> Required task
Pick out each line in the items below that contains the string "arrow", treating uppercase and lowercase as different.

[Entries for locating words and elements]
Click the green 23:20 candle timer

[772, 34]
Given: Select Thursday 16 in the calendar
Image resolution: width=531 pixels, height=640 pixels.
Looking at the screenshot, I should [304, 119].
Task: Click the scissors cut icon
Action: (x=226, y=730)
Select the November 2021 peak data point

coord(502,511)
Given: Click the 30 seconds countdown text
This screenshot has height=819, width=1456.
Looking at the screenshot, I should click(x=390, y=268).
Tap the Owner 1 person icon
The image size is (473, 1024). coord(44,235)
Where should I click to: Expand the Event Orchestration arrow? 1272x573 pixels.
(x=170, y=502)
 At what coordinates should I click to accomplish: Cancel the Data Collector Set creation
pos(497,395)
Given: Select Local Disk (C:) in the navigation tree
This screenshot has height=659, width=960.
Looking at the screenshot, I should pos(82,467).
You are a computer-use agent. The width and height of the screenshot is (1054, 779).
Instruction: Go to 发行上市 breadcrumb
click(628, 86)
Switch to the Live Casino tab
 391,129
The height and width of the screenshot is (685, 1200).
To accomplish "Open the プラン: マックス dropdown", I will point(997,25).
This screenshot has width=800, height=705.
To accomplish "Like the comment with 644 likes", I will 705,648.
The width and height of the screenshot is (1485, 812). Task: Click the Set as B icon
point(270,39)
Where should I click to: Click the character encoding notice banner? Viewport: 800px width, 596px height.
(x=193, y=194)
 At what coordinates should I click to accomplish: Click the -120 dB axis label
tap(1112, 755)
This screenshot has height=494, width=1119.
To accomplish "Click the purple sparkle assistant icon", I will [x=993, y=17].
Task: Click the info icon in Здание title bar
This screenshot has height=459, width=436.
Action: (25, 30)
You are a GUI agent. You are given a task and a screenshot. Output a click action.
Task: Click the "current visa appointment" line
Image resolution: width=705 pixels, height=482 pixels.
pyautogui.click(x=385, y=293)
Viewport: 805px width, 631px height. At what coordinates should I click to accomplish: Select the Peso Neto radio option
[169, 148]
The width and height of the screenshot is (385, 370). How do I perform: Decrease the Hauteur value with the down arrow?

> Answer to this problem
Where should I click to: Expand the Event Orchestration arrow? 1272x573 pixels.
The width and height of the screenshot is (385, 370). How do I perform: Decrease the Hauteur value with the down arrow?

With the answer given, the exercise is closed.